Les tests enzymatiques sont effectués avec une préparation d’enzyme recombinante, tagguée avec 6 histidines, purifiée sur colonne Ni-NTA (Qiagen). L’activité enzymatique est évaluée en quantifiant la production d’AR par chromatographie liquide à haute performance (HPLC) en phase inversée. Les constantes cinétiques ont été déterminées pour les isomères du rétinal tout-trans, 9-cis et 13-cis.

La RALDH4 catalyse les isomères 9-cis et 13-cis de rétinal, elle présente un faible KM (3μM) pour les deux isomères et a une efficacité catalytique élevée pour le 9-cis rétinal 3.4 fois supérieure au 13-cis rétinal. La RALDH3 est spécifique au tout-trans rétinal avec un KM de 4 μM et une efficacité élevée.

β-Ionone, inhibiteur possible pour la RALDH4, inhibe l’activité avec le rétinal 9-cis et 13-cis, mais n’influence pas l’activité de la RALDH3. Le para-hydroxymercuribenzoïque (p-HMB) inhibe l’activité de deux isoenzymes. Le cation MgCl2 augmente par 3 fois l’oxydation du rétinal 13-cis par la RALDH4, diminue l’oxydation du 9-cis rétinal et influence faiblement la RALDH3.

Ces données enrichissent les connaissances sur les caractéristiques cinétiques des RALDHs recombinantes de souris de types 3 et 4 et fournissent des éclaircissements sur la biogenèse de l’acide rétinoïque in vivo.

SUMMARY

Retinal dehydrogenases (RALDHs) catalyze the dehydrogenation of retinal into retinoic acids (RA) that are required for embryogenesis and tissue differentiation. This study sought to determine the detailed kinetic properties of 2 mouse RALDHs, namely RALDH3 and 4, for retinal isomer substrates, to better define their specificities in RA isomer synthesis.

RALDH3 and 4 were expressed as His-tagged proteins and affinity-purified. RALDH3 oxidized all-trans retinal with high catalytic efficiency but did not show activity for either 9-cis or 13-cis retinal substrates. RALDH4 was inactive for all-trans retinal substrate, exhibited high activity for 9-cis retinal oxidation, and oxidized 13-cis retinal with lower catalytic efficiency.

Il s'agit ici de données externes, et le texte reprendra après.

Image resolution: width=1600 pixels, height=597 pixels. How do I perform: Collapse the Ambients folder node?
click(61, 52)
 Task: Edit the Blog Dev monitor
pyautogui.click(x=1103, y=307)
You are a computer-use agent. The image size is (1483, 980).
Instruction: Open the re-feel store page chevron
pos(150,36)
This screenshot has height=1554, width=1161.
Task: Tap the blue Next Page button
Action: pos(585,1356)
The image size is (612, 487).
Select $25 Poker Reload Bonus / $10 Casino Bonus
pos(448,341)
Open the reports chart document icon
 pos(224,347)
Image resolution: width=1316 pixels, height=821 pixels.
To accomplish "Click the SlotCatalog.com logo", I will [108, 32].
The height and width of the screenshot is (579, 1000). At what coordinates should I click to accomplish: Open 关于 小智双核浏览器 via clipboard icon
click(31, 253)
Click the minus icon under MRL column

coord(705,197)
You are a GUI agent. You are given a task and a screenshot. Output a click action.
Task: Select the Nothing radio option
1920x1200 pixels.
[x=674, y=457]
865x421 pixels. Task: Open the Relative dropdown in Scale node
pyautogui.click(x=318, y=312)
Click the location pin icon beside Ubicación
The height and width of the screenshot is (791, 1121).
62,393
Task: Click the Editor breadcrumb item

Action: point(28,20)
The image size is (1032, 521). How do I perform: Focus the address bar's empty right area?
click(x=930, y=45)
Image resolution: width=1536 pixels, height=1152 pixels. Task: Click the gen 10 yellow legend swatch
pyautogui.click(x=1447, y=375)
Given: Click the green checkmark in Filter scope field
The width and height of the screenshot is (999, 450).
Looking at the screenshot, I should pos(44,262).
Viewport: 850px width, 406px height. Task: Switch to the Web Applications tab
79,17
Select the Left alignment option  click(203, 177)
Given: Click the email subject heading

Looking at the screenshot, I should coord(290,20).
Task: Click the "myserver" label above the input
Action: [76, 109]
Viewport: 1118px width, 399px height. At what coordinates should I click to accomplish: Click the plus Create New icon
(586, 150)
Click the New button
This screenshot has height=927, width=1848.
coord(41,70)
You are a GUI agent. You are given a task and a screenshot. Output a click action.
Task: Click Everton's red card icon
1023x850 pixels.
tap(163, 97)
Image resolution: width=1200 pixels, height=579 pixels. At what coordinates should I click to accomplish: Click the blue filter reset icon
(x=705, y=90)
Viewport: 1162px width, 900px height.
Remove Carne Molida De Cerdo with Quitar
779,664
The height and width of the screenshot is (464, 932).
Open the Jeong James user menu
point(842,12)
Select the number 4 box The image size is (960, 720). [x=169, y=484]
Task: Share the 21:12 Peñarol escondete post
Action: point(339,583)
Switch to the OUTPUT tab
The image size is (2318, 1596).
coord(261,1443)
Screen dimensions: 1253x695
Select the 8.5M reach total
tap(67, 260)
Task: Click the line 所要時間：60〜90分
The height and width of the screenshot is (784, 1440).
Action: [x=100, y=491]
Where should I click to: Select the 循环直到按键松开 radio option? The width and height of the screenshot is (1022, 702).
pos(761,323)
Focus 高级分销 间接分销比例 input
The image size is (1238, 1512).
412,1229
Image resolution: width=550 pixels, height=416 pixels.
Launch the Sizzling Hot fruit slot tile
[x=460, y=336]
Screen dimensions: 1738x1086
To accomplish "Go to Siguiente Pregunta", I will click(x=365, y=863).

β-ionone, a potent inhibitor of RALDH4 activity, suppressed 9-cis and 13-cis retinal oxidation competitively, but had no effect on RALDH3 activity. The p-HMB inhibited the activity for both RALDH3 and RALDH4. The divalent cation MgCl2 activated 13-cis retinal oxidation by RALDH4 by 3-fold, slightly decreased 9-cis retinal oxidation, and did not significantly influence RALDH3 activity.

These data extend the kinetic characterization of RALDH3 and 4, providing their specificities for retinal isomer substrates, which should help in determining their functions in the synthesis of RAs in specific tissues.